◆ Work to complete ◆
Write down the lines exactly as they appear, from the one that contains "Given: Click the search magnifier icon" through the final line of the records, so that both ends are kept and no pictures come along.
Segment Start: Extracted information
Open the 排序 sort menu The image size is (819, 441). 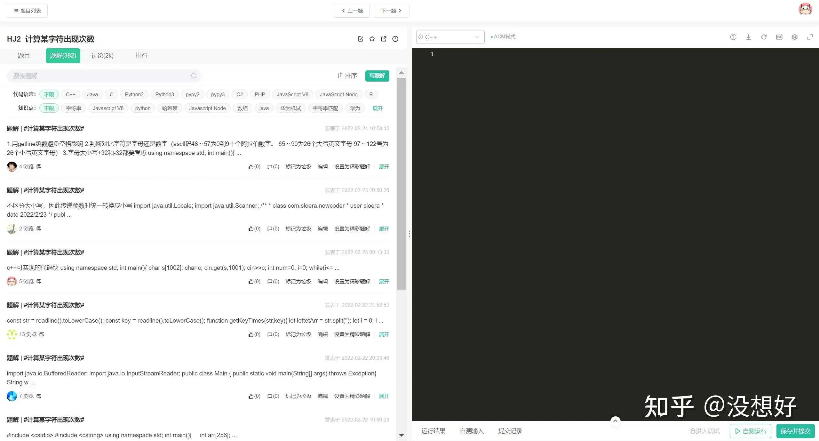(347, 76)
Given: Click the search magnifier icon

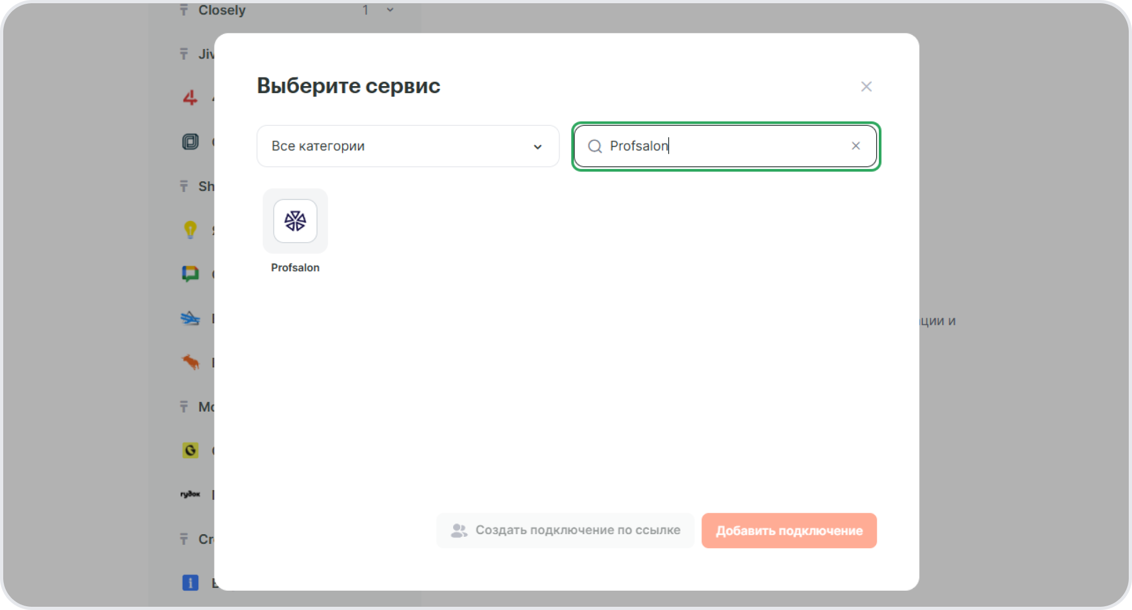Looking at the screenshot, I should click(x=594, y=146).
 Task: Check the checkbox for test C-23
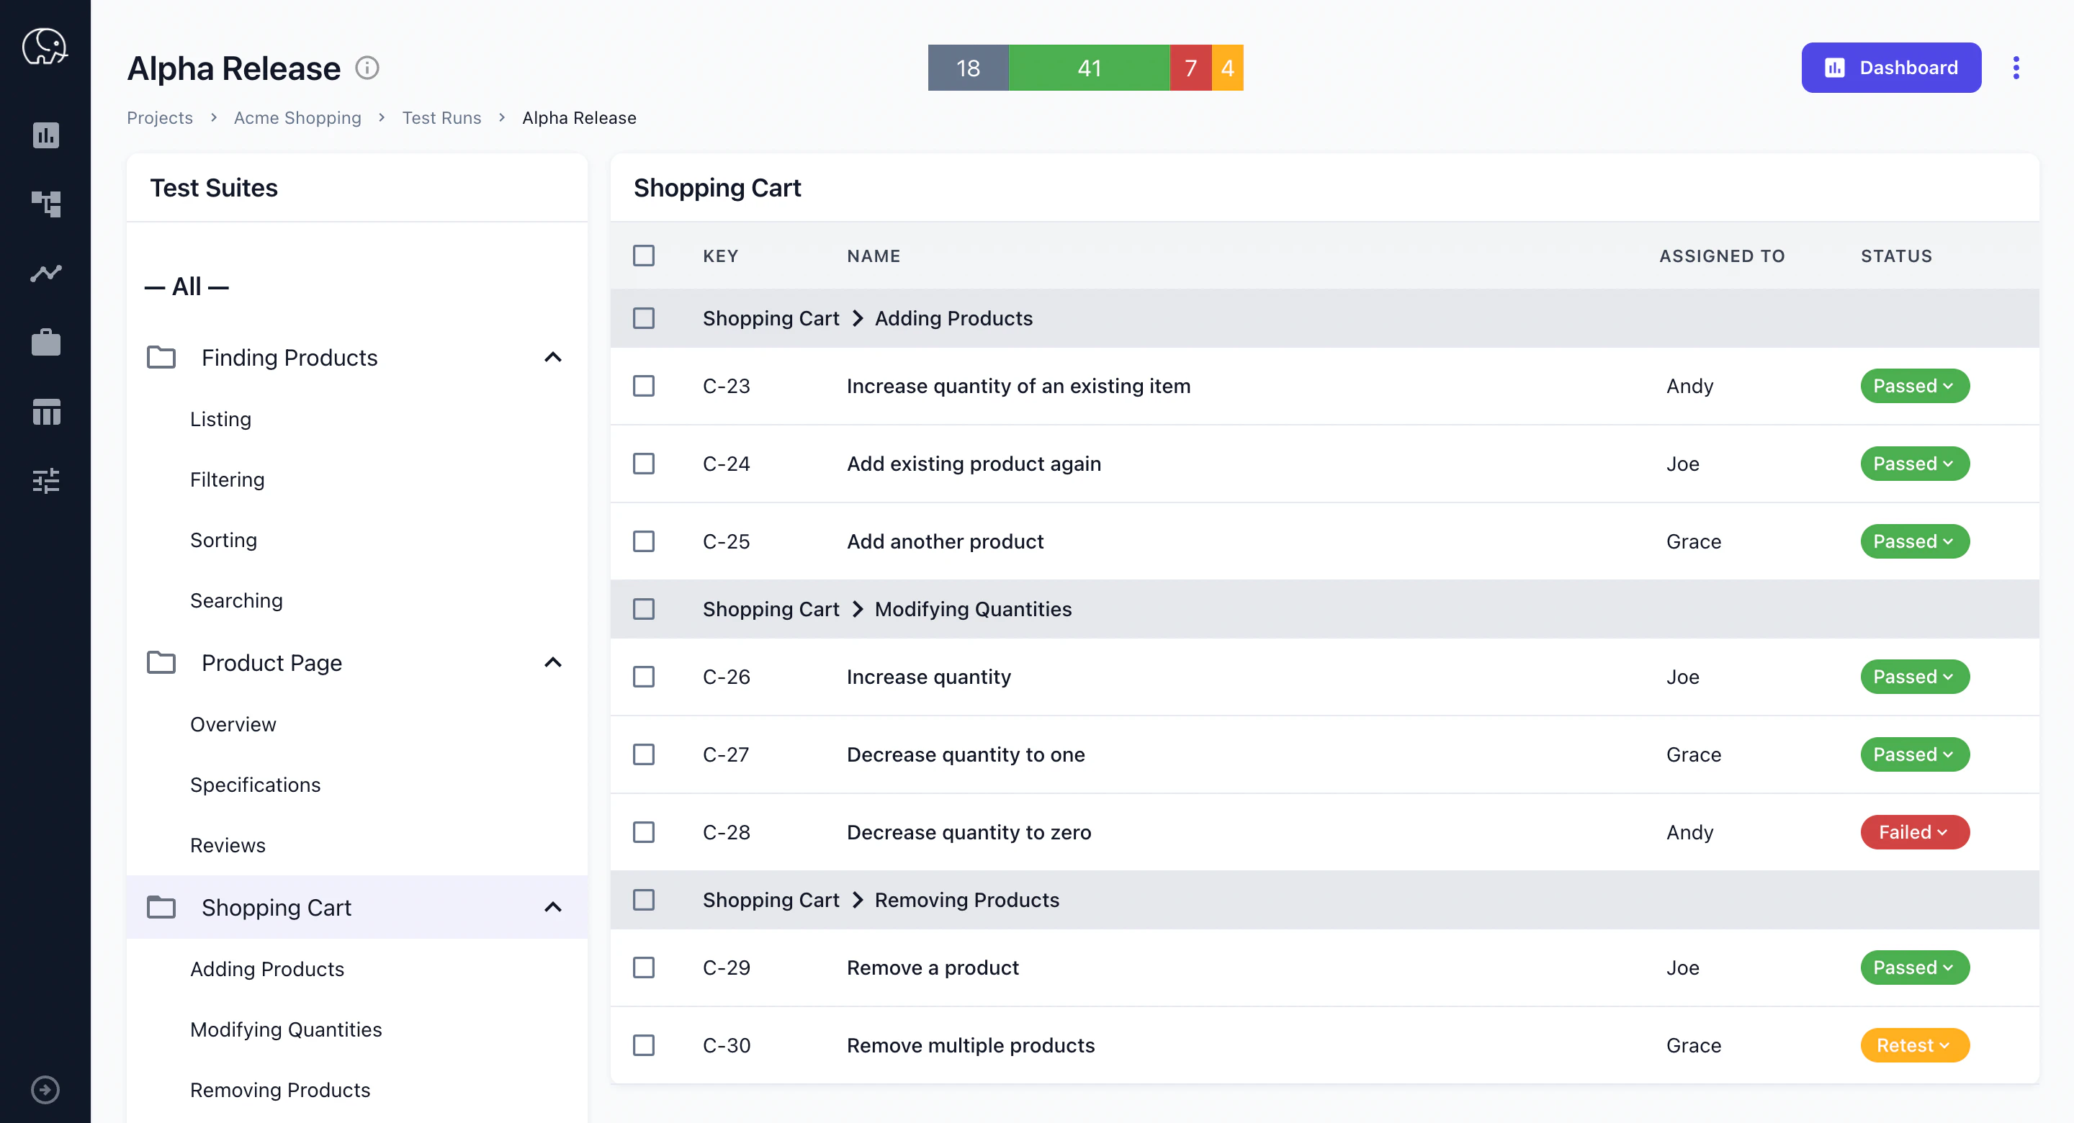point(644,386)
Segment End: Extracted information
◆ Answer box ◆
Given: Click the search magnifier icon

Looking at the screenshot, I should click(x=594, y=146).
 Task: Check the checkbox for test C-23
point(644,386)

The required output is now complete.